Creating Trusting Connections
Helping Children Who Have Experienced Trauma and Loss
Healthy connections with caring adults are essential for the optimal development of an infant’s brain and nervous system. For some children their caregivers are unable to provide safe, healthy connections given their own struggles with relationships, mental health, substance use, preoccupation with safety, inadequate housing, unsafe communities, experiences of intergenerational trauma, racism and marginalization. When infants and children experience the chronic stress of disconnection, their brains and nervous systems develop in ways that allow them to adapt to danger and life threat rather than in ways that allow for the establishing of healthy relationships and learning.
In this one day workshop, participants will learn about how persistent danger and life threat impacts all aspects of a child’s development. For children who have experienced abuse, neglect multiple losses, relationships have been hurtful however we know that relationships are key for healing. How do we help children move from mis-trust of relationships to trust? Participants will be introduced to the Dyadic Developmental Practice framework for creating relational safety and helping children learn new possibilities for relationships.
Participants will be introduced to:
• How chronic and persistent stress and fear has an impact on all aspects of development.
• How children create adaptive and creative solutions to the dilemma of needing to be close to a parent to survive and
far enough away to avoid harm that will threaten survival. These adaptive solutions inform attachment patterns.

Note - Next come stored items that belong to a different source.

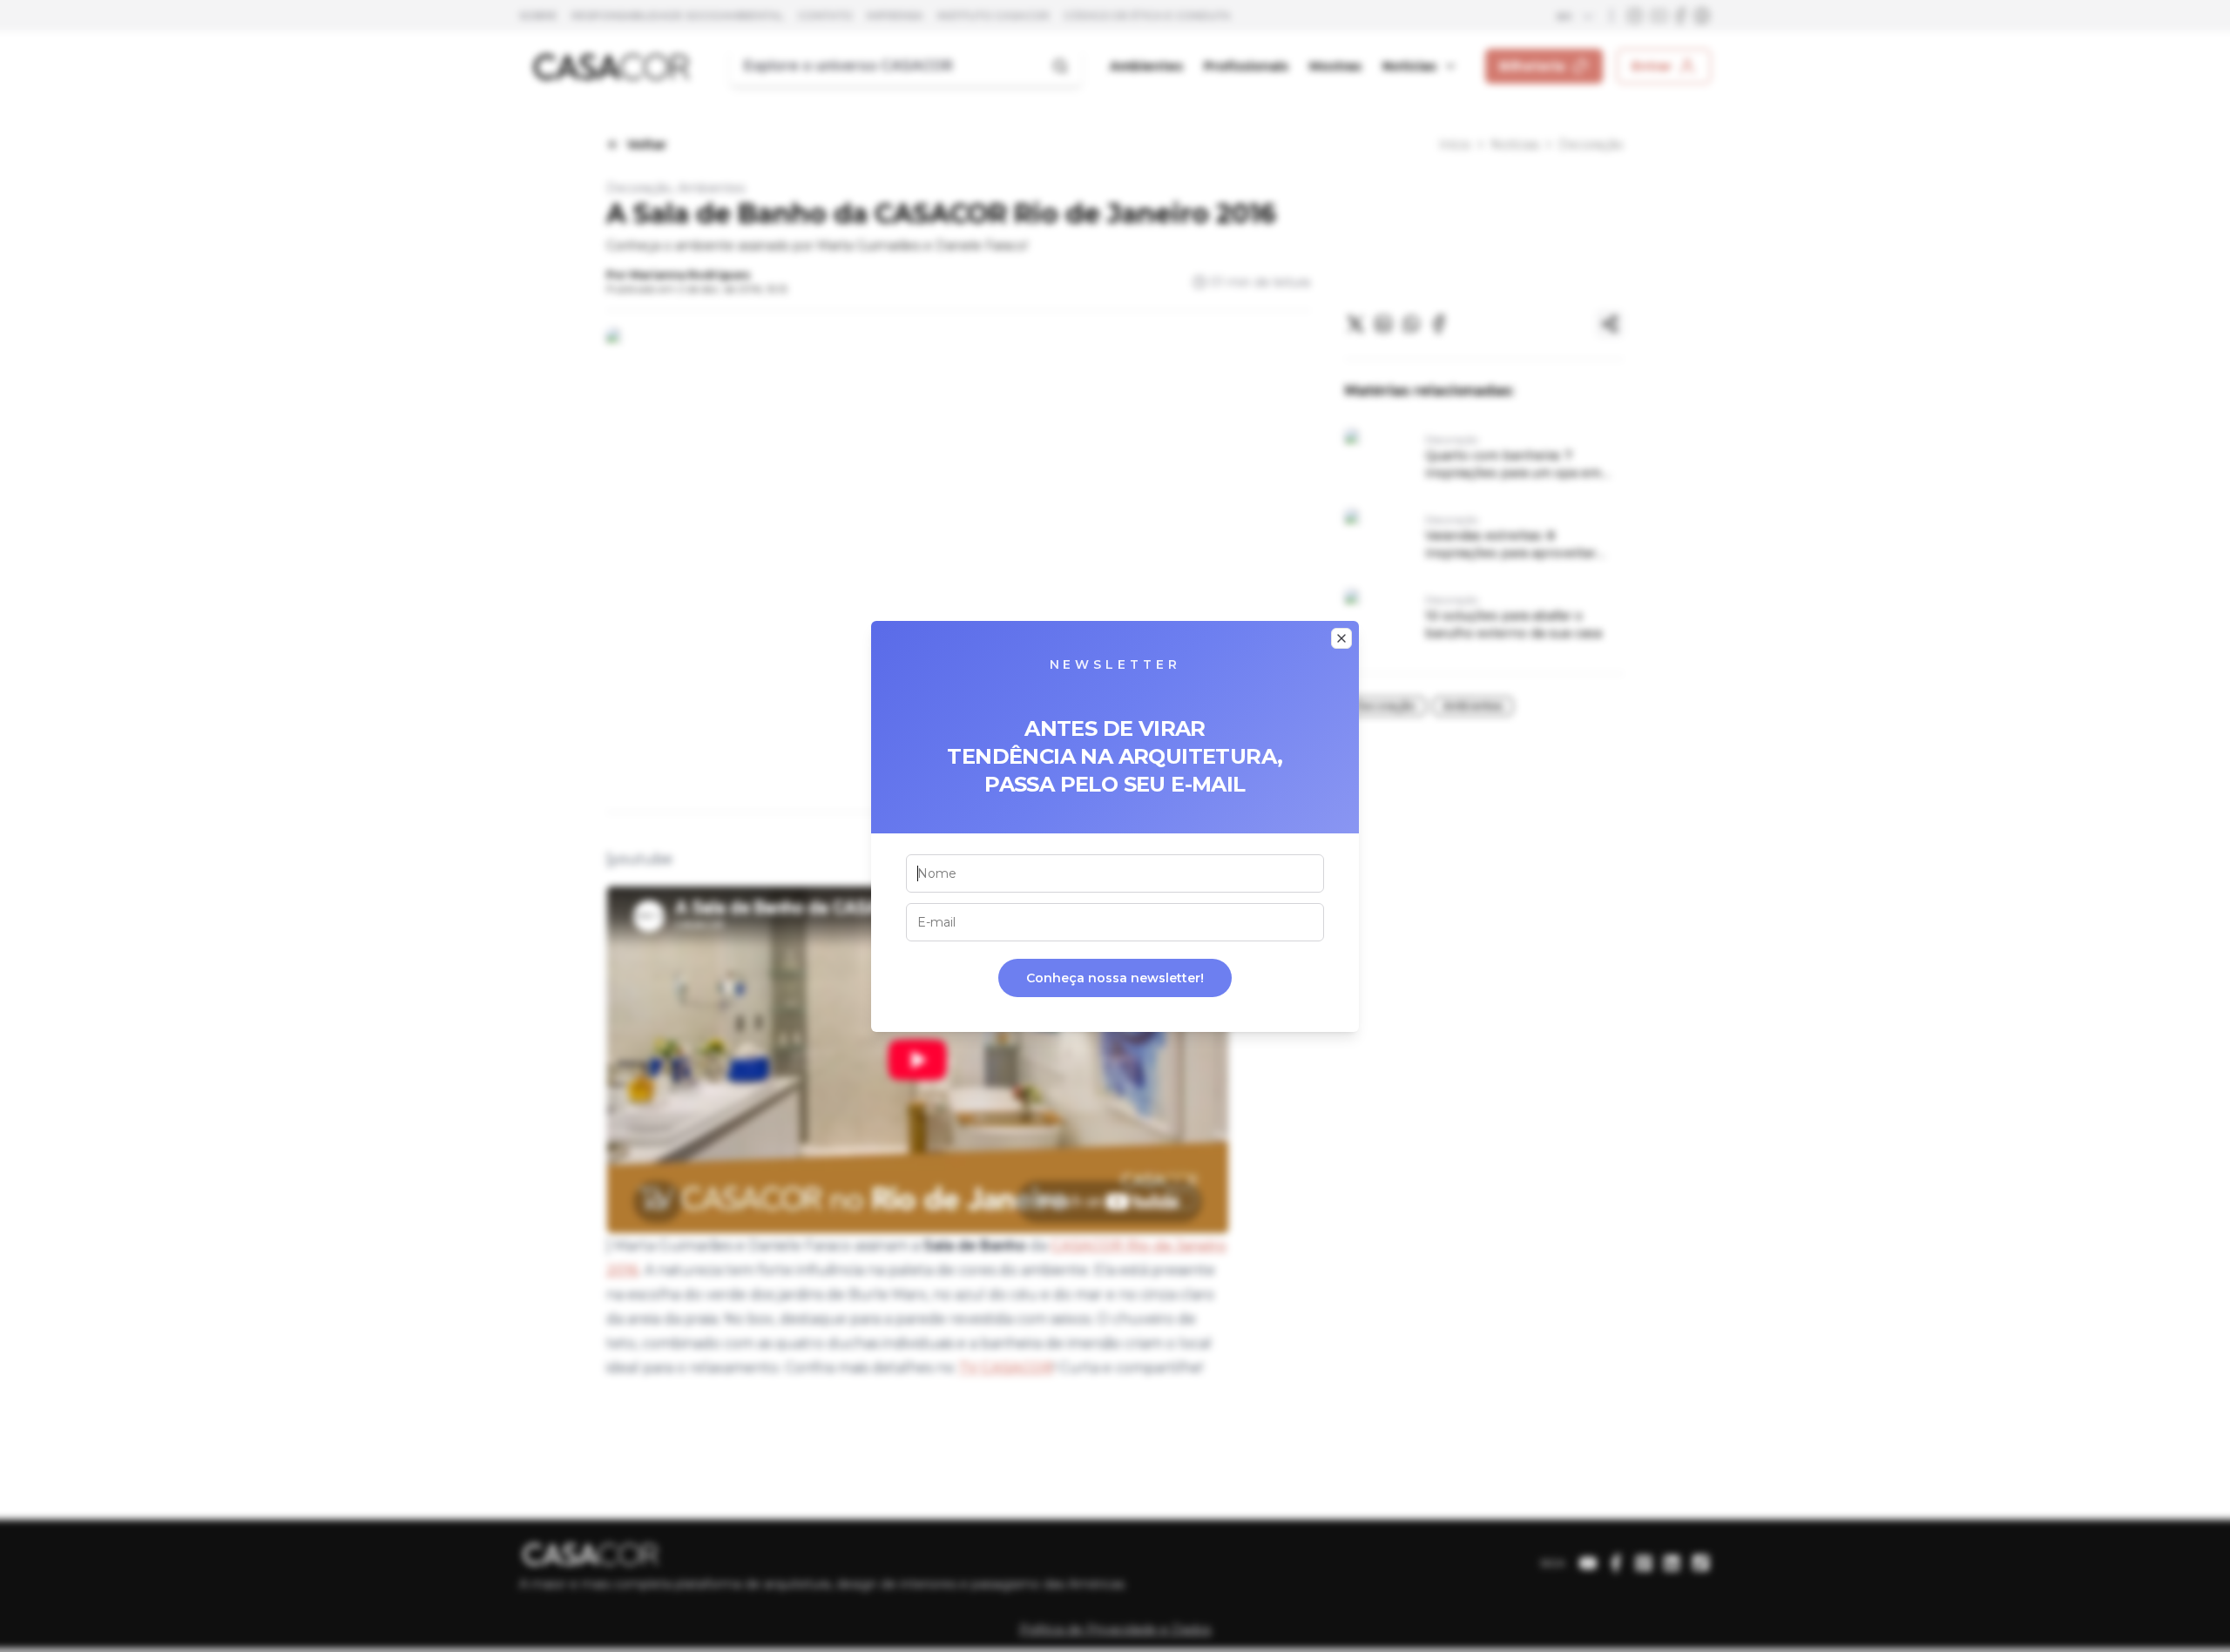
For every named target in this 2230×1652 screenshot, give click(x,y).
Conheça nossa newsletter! (1115, 978)
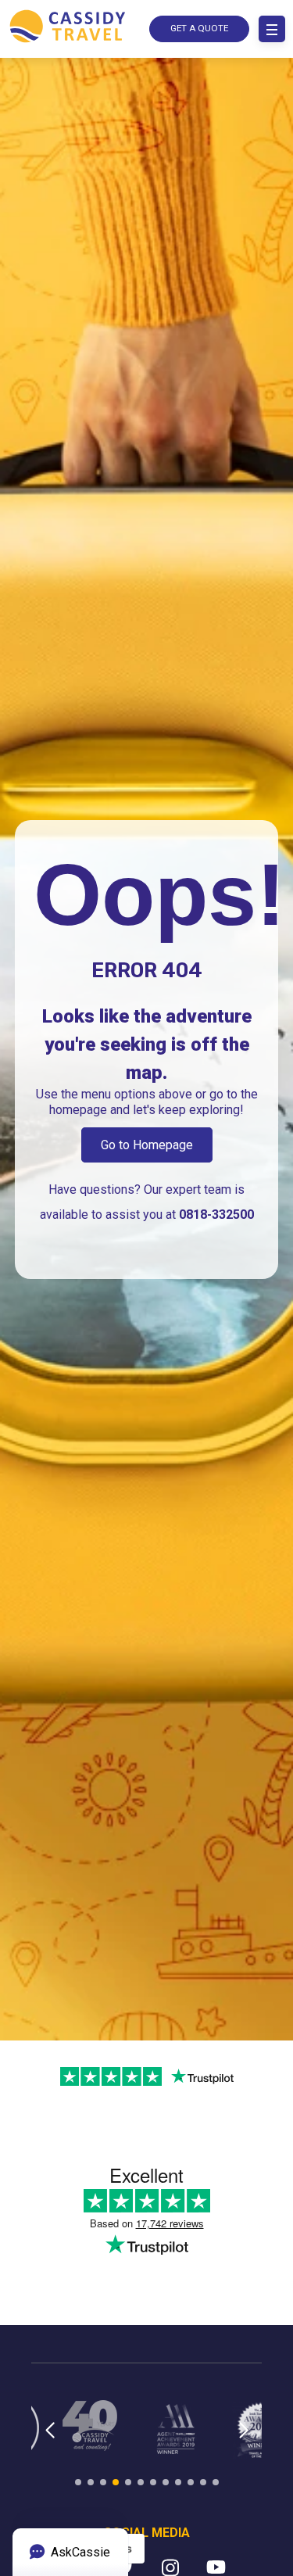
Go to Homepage (147, 1145)
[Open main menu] (272, 29)
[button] (49, 2440)
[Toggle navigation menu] (272, 29)
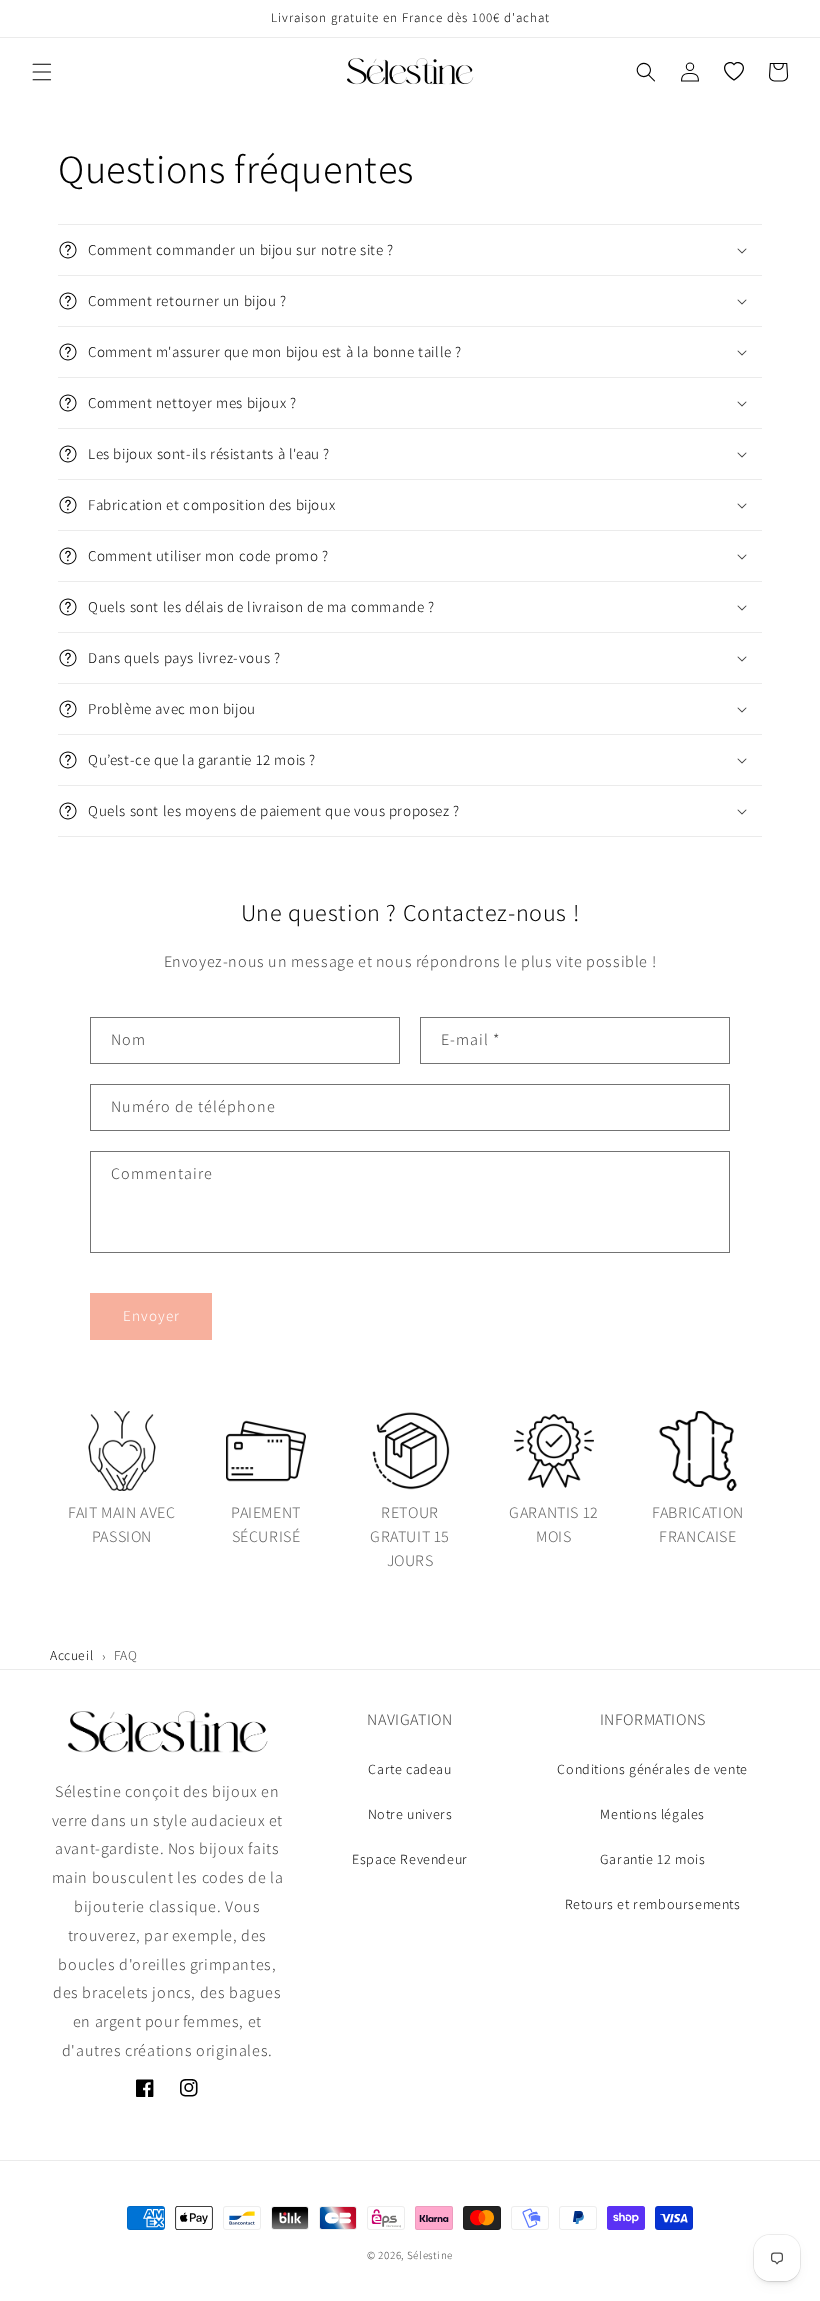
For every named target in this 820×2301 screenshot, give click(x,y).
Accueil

• The importance of creating safety in relationships and in organizations and systems that support our children, youth
and parents with all of their different lived experiences. Without safety new learning is not possible.
• How Playfulness, Acceptance, Curiosity and Empathy (PACE) represent ways of being that create that relational safety
and allow for building the trust children need to build relationships with adults.
Sian Phillips is a Psychologist in private practice in Kingston, Ontario. Since gaining her Ph.D. from the University of Toronto she has specialised in the assessment of childhood trauma and attachment difficulties, working with children and caregivers for the last 20 years. Sian is a certified DDP therapist, consultant and trainer. She is also an adjunct professor at Queen's University, supervising students in their clinical placements.
Her vast knowledge in this area, when combined with her interactive and engaging teaching style and thoughtful use of case study material, mean this one-day workshop will be relevant for counsellors, therapists, education professionals, social service and mental health providers working with children and their families, and those caring or parenting children with attachment and trauma histories.
Plenty of parking should be available in the surrounding streets.
There is timed parking available out the front of the hotel on Cuba Street and along Lombard Street.
Campbell Street on the left hand side of the hotel has free parking as well as a pay and display option.
"This training was interactive & informational. All of it was relevant & beneficial for my practice. It was incredibly well organised!"
Social Worker
"I thoroughly enjoyed this training with Sian, I learnt heaps and really enjoyed the interactions and the inclusiveness of how it was run."
Psychologist
"Really good training, very clear and everything was on point. I could listen to Sian all day."